Lines between dirty and clean became so blurred that I found it best not to touch anything. She deemed that we could, however, sit on the kitchen chairs since eating on the floor next to the couch would have made the carpet dirty, and who needed to prolong the whole vacuuming thing? But there was a rule: the chairs had to be returned to the “X” inscribed on the floor with a black marker. If a chair was off the “X” by the slightest degree, my mother stood in the middle of the kitchen, licked her thumbs, pressed in the chair, and counted her adjustments. It would have been easier to eat in the garage.

Thirty years later, I’d like to think I’ve acquired a healthy dose of OCD: enough to keep me organized and productive without appearing to be a loon. My pantry is stocked, but not alphabetized. My car is clean, but random objects roll around the floorboard. Socks are folded, but mismatched on occasion.
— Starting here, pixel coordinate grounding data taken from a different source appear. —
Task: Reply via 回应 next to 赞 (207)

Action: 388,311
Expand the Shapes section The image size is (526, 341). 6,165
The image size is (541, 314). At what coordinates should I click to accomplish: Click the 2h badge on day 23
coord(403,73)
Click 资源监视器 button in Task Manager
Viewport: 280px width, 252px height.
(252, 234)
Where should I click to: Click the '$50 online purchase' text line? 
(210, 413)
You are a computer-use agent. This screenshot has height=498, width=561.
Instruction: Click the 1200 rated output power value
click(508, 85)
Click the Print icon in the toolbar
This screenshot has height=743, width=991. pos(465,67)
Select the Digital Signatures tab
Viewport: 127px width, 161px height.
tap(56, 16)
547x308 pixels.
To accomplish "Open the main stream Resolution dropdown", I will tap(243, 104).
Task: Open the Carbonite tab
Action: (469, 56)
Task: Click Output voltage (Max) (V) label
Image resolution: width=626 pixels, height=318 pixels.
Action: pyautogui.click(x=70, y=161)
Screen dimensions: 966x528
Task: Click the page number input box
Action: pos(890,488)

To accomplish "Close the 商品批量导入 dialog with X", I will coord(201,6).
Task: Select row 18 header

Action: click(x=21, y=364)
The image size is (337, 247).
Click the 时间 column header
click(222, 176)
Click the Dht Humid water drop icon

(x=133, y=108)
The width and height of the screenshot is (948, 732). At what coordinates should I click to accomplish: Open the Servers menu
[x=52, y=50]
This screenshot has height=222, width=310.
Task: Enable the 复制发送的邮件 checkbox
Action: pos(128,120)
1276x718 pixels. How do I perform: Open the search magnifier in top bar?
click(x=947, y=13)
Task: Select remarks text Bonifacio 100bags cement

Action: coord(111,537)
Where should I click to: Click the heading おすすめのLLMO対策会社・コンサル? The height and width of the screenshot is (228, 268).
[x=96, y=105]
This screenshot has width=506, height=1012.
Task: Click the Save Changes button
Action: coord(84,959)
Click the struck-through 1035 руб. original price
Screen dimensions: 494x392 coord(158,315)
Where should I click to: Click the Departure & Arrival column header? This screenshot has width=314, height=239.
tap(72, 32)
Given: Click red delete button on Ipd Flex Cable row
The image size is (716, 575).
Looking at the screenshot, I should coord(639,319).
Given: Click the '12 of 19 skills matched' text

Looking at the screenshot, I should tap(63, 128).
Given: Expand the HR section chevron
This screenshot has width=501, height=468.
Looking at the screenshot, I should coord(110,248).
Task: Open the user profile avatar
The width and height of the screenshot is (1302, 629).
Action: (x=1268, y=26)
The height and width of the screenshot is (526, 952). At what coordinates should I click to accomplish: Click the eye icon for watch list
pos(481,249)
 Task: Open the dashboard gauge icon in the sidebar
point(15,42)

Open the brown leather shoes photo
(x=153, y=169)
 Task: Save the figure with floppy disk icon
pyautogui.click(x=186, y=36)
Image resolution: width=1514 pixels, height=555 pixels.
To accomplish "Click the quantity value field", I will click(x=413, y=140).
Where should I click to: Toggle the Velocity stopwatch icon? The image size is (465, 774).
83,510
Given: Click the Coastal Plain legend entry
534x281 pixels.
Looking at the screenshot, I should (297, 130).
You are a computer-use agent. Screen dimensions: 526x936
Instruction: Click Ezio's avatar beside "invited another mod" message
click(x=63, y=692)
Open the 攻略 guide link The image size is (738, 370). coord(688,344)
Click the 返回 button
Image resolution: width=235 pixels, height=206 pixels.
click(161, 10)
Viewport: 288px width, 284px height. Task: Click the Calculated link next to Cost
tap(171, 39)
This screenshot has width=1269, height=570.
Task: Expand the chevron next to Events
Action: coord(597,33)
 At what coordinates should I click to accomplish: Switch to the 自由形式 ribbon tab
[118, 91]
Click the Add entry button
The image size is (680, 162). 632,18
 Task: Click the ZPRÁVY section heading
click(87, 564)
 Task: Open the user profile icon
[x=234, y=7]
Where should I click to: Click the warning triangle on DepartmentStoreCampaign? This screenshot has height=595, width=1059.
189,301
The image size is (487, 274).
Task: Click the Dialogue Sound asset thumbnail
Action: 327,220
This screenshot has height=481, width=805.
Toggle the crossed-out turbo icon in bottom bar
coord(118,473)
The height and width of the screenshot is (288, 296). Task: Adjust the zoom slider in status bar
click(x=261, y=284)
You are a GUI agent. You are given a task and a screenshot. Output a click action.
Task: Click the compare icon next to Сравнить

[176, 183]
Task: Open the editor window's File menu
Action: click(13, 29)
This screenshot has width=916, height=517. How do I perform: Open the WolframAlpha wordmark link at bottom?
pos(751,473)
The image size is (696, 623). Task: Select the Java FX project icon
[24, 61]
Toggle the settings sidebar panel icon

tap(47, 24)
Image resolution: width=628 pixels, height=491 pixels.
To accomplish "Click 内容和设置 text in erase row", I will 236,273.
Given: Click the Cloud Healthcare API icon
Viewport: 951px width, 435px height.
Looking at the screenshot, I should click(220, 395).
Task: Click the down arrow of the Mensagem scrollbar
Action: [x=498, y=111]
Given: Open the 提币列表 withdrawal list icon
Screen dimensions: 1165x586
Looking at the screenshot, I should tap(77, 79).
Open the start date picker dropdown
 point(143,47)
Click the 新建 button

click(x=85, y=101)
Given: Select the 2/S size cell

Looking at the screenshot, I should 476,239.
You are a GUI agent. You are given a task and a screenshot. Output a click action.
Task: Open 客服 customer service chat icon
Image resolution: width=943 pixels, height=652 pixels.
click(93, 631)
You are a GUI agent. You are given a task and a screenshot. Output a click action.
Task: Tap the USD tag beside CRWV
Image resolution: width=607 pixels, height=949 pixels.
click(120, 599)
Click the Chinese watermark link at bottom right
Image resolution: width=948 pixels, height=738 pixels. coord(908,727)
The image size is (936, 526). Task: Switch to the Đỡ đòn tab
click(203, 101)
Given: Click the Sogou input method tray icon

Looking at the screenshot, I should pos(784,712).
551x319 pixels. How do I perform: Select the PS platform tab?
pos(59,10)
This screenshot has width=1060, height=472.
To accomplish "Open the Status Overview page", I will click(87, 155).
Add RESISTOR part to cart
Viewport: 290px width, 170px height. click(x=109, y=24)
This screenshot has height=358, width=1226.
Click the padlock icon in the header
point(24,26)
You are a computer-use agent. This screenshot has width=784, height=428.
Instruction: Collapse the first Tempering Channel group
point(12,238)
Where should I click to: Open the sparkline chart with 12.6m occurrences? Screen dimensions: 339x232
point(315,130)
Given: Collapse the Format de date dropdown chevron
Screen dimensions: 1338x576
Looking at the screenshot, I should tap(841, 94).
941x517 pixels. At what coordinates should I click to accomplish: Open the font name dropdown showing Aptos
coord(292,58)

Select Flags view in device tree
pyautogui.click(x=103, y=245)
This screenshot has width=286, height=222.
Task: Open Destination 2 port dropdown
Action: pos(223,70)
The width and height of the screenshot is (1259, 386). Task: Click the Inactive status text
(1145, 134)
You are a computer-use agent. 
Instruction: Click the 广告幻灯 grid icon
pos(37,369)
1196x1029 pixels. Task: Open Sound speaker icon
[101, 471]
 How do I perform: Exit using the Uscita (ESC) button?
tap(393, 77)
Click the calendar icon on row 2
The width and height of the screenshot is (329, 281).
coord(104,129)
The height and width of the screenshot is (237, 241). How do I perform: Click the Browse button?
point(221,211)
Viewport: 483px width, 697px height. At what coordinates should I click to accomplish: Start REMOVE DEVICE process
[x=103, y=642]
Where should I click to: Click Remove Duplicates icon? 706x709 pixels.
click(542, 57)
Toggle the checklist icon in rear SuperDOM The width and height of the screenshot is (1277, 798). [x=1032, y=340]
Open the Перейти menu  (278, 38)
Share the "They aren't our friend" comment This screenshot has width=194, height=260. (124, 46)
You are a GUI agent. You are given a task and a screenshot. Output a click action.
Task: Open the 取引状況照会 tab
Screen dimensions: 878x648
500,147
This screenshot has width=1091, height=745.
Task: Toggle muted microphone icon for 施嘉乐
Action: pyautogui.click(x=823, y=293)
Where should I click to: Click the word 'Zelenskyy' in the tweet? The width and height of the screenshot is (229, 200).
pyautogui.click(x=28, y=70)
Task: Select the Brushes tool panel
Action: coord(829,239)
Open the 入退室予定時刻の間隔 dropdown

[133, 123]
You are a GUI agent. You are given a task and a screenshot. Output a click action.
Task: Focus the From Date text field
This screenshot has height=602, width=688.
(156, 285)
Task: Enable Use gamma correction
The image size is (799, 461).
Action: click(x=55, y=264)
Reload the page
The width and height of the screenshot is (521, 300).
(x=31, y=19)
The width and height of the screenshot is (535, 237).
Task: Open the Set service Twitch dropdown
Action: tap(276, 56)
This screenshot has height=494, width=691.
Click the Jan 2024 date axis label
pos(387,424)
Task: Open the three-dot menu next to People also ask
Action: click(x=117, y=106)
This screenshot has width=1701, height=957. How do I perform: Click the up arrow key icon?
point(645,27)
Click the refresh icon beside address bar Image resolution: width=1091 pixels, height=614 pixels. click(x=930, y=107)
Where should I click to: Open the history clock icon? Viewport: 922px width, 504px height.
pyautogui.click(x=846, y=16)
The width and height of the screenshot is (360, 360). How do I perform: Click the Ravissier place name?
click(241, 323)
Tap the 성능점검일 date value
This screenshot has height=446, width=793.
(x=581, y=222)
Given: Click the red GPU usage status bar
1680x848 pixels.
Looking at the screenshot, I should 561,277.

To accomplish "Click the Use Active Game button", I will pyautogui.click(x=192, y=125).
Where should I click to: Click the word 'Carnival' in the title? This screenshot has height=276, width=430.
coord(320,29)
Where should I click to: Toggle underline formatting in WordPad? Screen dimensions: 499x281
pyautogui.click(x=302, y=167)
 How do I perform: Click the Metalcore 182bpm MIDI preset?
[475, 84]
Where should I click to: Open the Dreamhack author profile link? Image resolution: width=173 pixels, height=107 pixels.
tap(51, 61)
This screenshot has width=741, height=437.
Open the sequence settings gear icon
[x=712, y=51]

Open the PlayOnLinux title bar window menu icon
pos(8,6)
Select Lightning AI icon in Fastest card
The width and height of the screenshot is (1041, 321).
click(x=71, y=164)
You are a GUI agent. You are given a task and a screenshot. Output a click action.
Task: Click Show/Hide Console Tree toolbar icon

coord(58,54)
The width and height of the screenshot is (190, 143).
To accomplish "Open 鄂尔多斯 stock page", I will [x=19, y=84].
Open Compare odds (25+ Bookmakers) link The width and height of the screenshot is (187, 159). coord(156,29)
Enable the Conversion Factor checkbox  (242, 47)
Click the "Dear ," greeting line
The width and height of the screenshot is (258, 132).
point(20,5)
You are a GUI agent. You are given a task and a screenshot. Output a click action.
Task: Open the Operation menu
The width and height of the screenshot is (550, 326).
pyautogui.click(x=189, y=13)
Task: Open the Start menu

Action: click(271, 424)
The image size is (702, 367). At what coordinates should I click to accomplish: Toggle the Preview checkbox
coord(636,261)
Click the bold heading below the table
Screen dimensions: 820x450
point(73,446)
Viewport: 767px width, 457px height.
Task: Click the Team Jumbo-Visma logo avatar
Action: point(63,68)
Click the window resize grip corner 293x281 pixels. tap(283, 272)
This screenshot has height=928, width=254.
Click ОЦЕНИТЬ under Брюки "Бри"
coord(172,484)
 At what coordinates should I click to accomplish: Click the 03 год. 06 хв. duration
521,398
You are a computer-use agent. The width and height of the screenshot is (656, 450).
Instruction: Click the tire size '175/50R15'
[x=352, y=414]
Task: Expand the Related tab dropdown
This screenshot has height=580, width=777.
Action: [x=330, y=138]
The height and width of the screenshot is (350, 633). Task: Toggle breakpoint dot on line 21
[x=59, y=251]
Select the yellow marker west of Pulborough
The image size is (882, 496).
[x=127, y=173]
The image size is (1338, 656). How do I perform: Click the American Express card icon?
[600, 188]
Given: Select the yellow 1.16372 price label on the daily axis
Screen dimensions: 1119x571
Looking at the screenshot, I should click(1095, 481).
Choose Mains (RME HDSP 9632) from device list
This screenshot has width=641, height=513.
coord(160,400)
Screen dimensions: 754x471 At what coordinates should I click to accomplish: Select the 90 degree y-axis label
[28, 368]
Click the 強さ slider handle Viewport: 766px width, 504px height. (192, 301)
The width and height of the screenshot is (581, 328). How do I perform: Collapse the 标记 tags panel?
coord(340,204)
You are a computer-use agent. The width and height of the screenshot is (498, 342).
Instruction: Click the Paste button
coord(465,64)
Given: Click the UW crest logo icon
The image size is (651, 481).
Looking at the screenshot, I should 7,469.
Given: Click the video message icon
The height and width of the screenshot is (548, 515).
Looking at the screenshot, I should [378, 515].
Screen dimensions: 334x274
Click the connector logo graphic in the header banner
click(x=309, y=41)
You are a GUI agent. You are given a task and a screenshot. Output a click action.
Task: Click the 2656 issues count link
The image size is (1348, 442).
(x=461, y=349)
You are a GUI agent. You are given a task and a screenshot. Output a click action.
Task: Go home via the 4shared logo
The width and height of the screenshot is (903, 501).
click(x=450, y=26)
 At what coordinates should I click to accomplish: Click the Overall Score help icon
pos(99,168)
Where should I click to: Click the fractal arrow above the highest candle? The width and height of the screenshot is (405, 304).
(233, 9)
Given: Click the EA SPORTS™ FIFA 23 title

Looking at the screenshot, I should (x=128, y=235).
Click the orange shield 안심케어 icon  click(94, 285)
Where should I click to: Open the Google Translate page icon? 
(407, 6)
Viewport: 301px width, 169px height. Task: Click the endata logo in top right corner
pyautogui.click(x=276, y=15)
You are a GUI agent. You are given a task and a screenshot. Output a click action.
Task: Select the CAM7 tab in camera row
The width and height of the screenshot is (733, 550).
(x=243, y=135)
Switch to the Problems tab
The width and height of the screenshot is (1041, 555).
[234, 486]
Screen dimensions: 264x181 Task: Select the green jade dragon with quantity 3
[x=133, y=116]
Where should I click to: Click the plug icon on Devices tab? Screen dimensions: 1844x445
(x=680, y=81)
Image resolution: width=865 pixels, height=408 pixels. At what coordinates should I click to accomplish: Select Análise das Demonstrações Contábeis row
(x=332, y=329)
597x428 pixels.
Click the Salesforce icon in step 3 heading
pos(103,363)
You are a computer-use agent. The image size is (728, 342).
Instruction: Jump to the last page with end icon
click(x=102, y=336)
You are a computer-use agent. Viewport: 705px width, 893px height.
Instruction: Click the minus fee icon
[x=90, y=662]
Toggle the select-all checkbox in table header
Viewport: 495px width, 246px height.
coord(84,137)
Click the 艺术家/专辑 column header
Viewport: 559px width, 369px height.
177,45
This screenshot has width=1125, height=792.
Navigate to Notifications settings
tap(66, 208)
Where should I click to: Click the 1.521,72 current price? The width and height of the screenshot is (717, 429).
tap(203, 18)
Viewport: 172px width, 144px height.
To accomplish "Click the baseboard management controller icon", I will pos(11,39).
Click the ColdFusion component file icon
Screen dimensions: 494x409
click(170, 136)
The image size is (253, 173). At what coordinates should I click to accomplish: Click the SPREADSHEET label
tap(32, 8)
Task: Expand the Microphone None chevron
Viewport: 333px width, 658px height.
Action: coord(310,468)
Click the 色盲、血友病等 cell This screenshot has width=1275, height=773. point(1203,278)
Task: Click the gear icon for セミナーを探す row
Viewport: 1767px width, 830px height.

Since OCD has a genetic link, I study my children for signs of the disease. “I thought you just washed your hands,” I’ve been known to say. “What exactly is the reason that your corn cannot mix with your mashed potatoes?” And, “Why are you counting your spare change?” has slipped from my mouth.

I soon catch my hyper vigilance and relax, knowing that our house doesn’t have “X’s” on the floors, we don’t wash cans, and my children not only bring their backpacks inside, but they spread their homework on the kitchen table. Not to mention, besides sitting on the couch, we stretch out and make ourselves comfortable. I rejoice that my children are typical adolescents and, if any doubts surface, I merely peek inside their bedrooms at the disarray they call home, or ask my teenage son when he showered last. When he says, “I don’t know. Why?” I just smile, and all my fears subside.